Zynga’s coffers are deep, as are Playdom and Playfish’s, but at the heart of their model are some deep weaknesses that are going to let a lot of the air out of their Fast Food business models. The audience expectations are going to shift, the key factors enabling the business model likewise, and while it’s been a great short term success this year, viral gaming doesn’t seem to have any more easy wins left.

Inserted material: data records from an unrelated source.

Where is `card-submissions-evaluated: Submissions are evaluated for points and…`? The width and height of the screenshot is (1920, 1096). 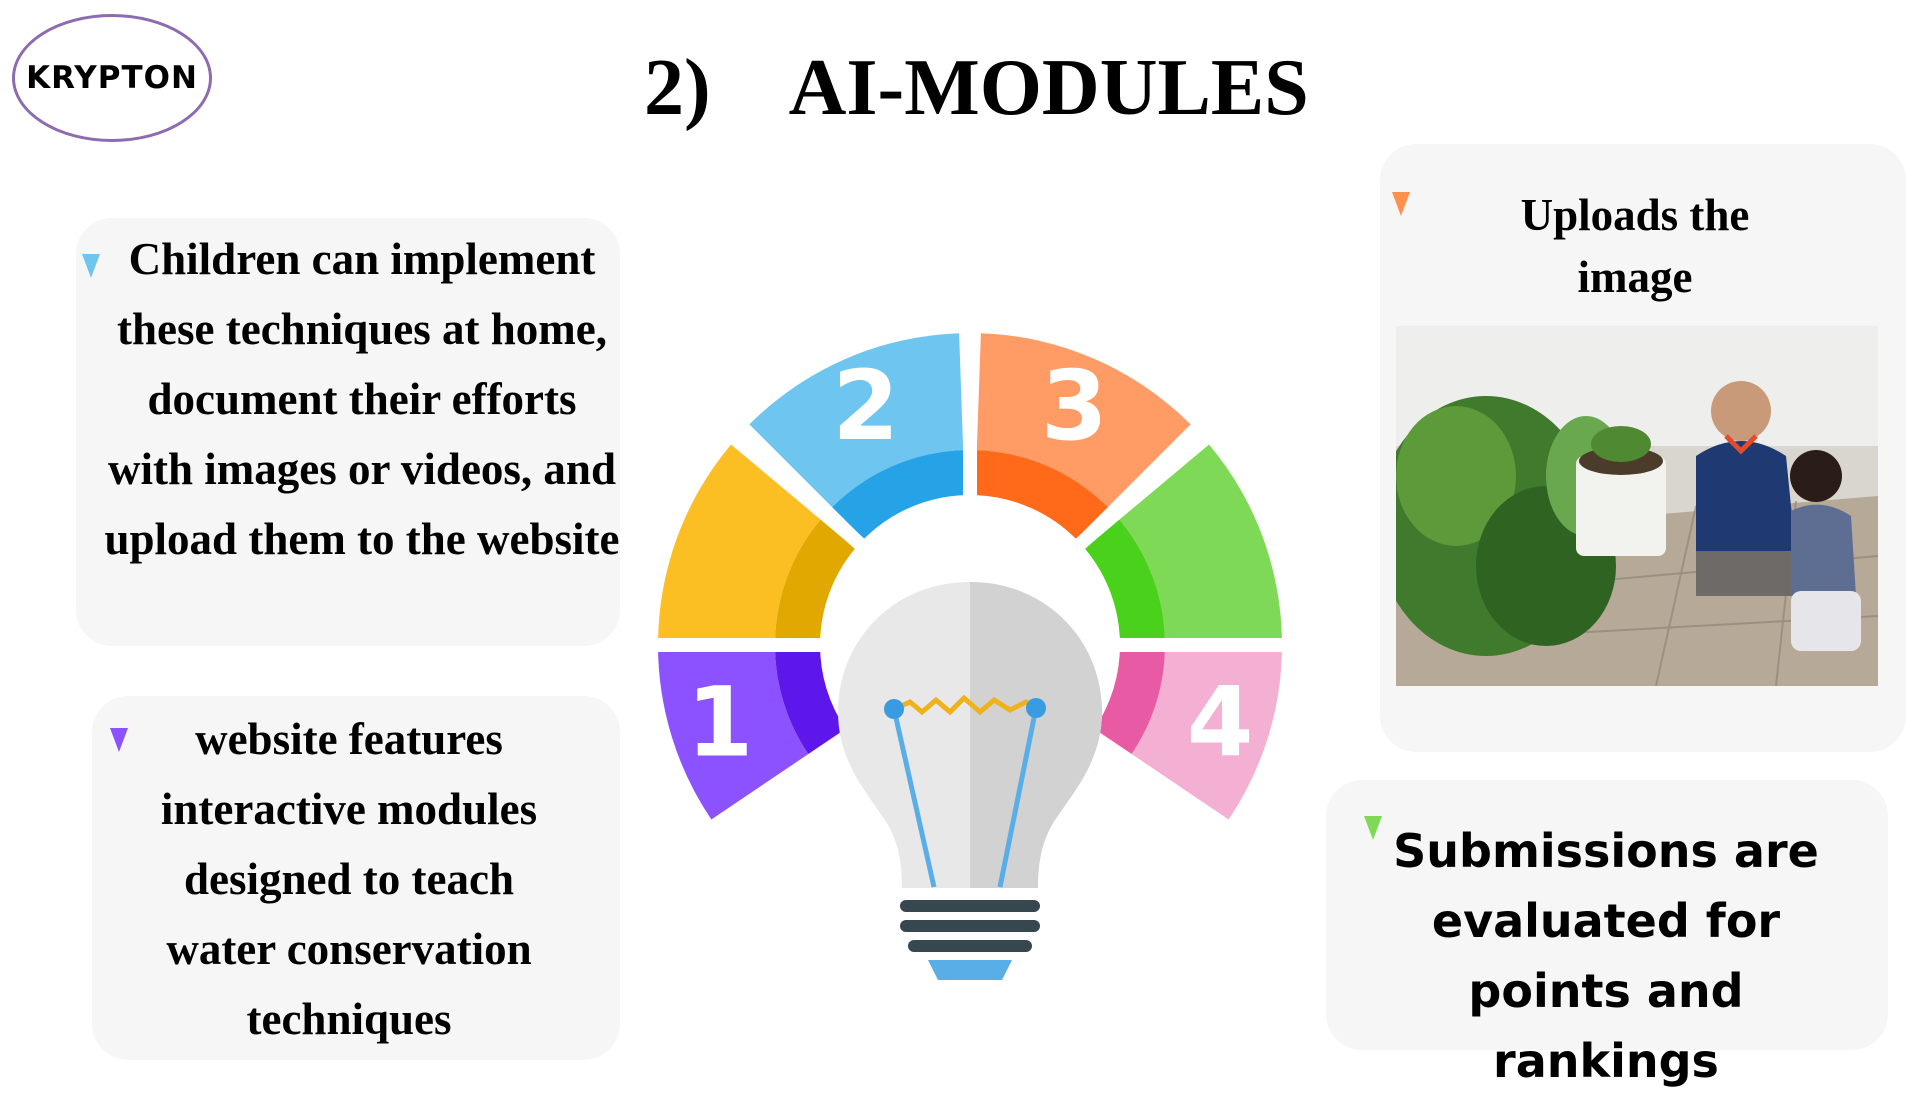 card-submissions-evaluated: Submissions are evaluated for points and… is located at coordinates (1607, 934).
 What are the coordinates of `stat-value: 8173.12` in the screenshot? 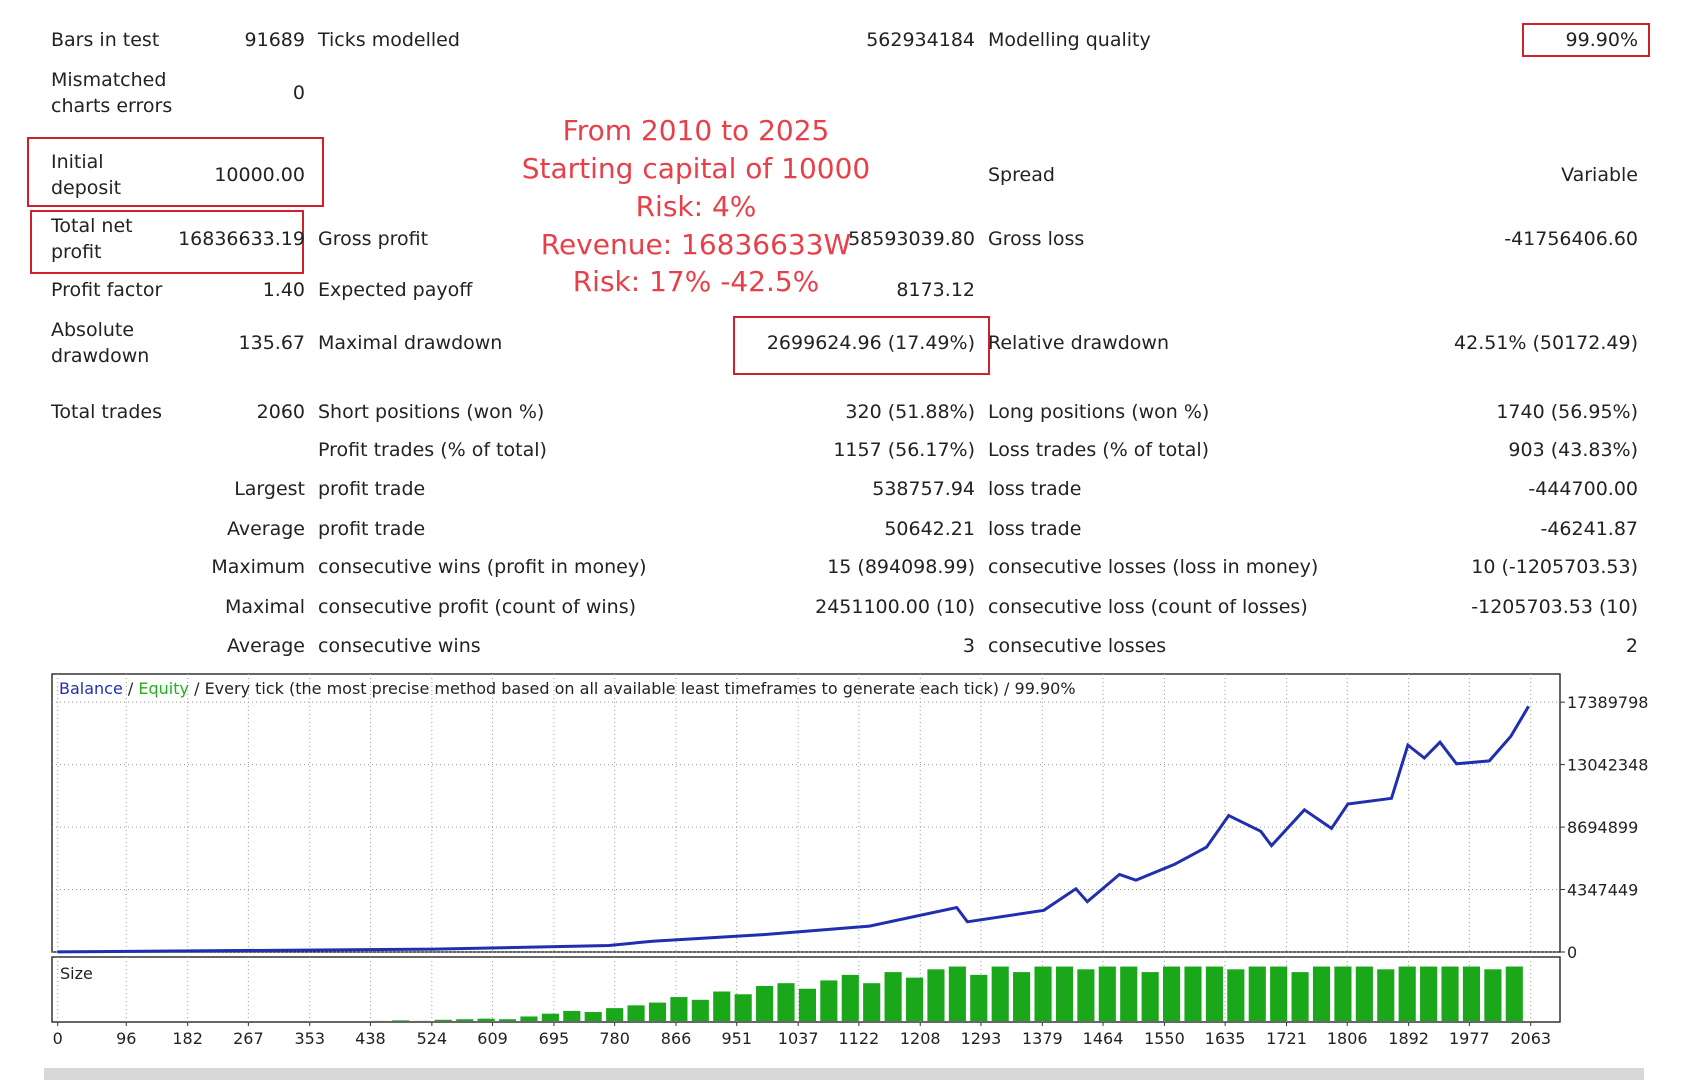 It's located at (936, 290).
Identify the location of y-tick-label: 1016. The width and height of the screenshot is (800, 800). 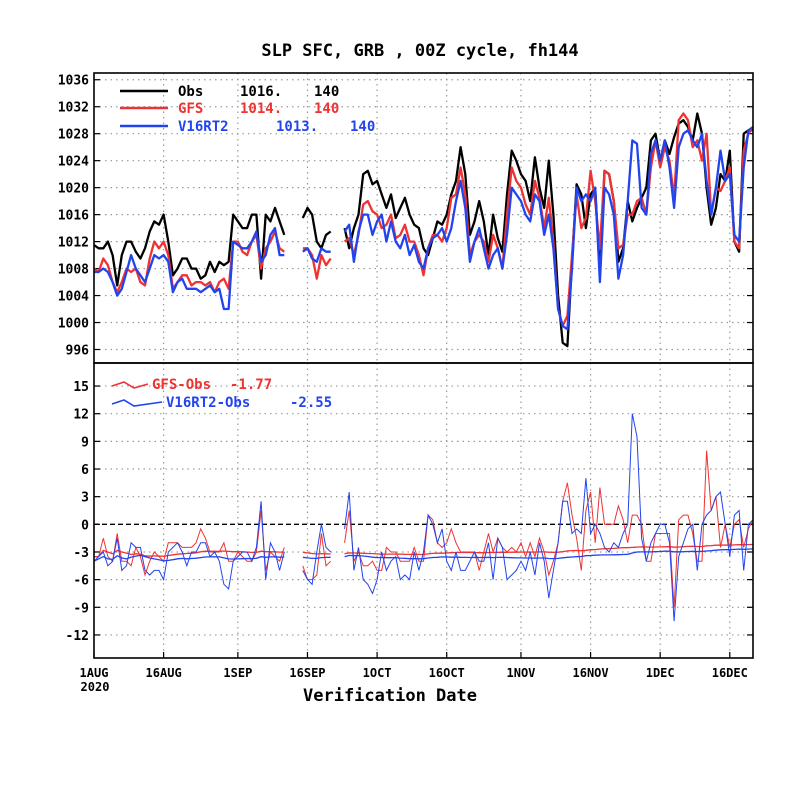
(74, 216).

Now comes the hard part. Diversification, experimentation and deep design breeding interesting ideas do not grow on trees and companies need to commit to them to see them through. Right now that’s not the Zynga way.
Twelve months from now it will be the companies that have managed to diversify, build strong followings and create real value that will be the new darlings of the scene. Those that do not adapt will still be there but their story will be one of difficulty. As social games come to the end of their beginning, Zynga is increasingly look like an Atari-era publisher leading the charge but unlikely to capitalise in the longer term because they’re too busy thinking they’re in the burger business.
It’s easy to doubt your focus on building rich, meticulously designed products when developing social games these days.
Thank goodness people like Tahdg (and Jason Fried) are there to remind us that the best long position to take is in creating relationships that last.